El aumento del gasto militar también se reflejó en África, donde en 2025 el presupuesto de defensa alcanzó 58.2 mil millones de dólares, con un incremento de 8.5% respecto del año anterior. En América Latina, el gasto superó los 70 mil millones de dólares, lo que confirma que esta tendencia se extiende a distintas regiones del mundo.
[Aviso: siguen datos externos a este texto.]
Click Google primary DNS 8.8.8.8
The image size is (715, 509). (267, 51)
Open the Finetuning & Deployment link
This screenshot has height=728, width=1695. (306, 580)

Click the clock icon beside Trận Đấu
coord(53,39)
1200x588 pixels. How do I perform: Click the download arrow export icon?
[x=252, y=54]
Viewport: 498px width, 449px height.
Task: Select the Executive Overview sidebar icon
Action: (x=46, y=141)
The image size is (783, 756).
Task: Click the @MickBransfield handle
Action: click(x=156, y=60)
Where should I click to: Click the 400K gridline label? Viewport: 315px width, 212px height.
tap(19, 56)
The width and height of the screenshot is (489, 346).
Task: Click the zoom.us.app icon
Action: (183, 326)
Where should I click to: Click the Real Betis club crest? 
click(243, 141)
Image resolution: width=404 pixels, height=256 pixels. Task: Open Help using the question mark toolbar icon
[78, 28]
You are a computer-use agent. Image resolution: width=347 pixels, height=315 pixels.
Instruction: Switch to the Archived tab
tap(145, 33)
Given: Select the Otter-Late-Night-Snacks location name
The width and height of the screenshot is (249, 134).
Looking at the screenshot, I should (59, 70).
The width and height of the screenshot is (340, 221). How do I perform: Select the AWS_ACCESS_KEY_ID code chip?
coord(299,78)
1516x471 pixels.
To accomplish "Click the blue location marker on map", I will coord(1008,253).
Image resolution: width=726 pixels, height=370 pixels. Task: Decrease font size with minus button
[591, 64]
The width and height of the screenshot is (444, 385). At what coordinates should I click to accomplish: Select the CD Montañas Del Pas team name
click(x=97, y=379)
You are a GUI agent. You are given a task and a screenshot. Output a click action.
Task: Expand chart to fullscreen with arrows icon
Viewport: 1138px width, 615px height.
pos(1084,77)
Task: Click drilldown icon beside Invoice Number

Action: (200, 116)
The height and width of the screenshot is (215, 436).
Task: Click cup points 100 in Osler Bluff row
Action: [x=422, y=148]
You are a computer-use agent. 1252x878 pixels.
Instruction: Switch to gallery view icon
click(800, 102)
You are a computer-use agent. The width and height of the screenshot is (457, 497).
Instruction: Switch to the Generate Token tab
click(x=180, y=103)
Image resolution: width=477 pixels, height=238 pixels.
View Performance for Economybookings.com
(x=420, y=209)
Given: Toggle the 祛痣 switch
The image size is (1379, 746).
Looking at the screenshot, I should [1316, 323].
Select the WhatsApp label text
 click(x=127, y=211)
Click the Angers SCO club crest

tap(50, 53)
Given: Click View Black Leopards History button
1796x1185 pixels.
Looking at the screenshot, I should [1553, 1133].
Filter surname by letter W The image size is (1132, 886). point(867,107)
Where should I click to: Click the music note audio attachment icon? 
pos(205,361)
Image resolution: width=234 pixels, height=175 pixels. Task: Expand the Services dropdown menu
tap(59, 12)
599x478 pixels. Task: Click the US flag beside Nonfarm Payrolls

En 2025, el gasto militar mundial alcanzó 2,88 billones de dólares, equivalentes al 2.5% del producto interno bruto global. Diversos gobiernos justifican este incremento por los conflictos armados en curso, las tensiones geopolíticas y las disputas estratégicas entre grandes potencias. Sin embargo, más allá de esas explicaciones, el crecimiento sostenido del gasto en defensa también responde al peso de una política internacional cada vez más agresiva, en la que Estados Unidos ha vuelto a privilegiar la intimidación, la competencia sin contrapesos y la presión sobre socios y adversarios por igual.
Mientras los presupuestos militares continúan en ascenso, la pobreza y otras carencias sociales persisten a gran escala. En 2025, alrededor de 831 millones de personas vivían en condiciones de pobreza extrema, con ingresos inferiores a 3 dólares diarios, según el Banco Mundial. Este contraste con el volumen del gasto militar global, documentado por el SIPRI, evidencia una tensión profunda entre las prioridades de seguridad y las necesidades humanas más urgentes.
Las tensiones geopolíticas apuntan a un agravamiento del escenario internacional. Los conflictos en Medio Oriente, las disputas por territorios estratégicos y las amenazas de intervención ya generan suficiente inestabilidad, pero a ello se suma una política exterior estadounidense que, bajo Donald Trump, ha recurrido otra vez a los aranceles, la coerción económica y el trato instrumental hacia sus aliados, debilitando aún más los equilibrios internacionales y afectando el funcionamiento de la economía mundial.
El mundo atraviesa un momento de alta incertidumbre. En la actualidad, se registran 56 conflictos armados abiertos, lo que confirma la magnitud de la amenaza que enfrenta la comunidad internacional.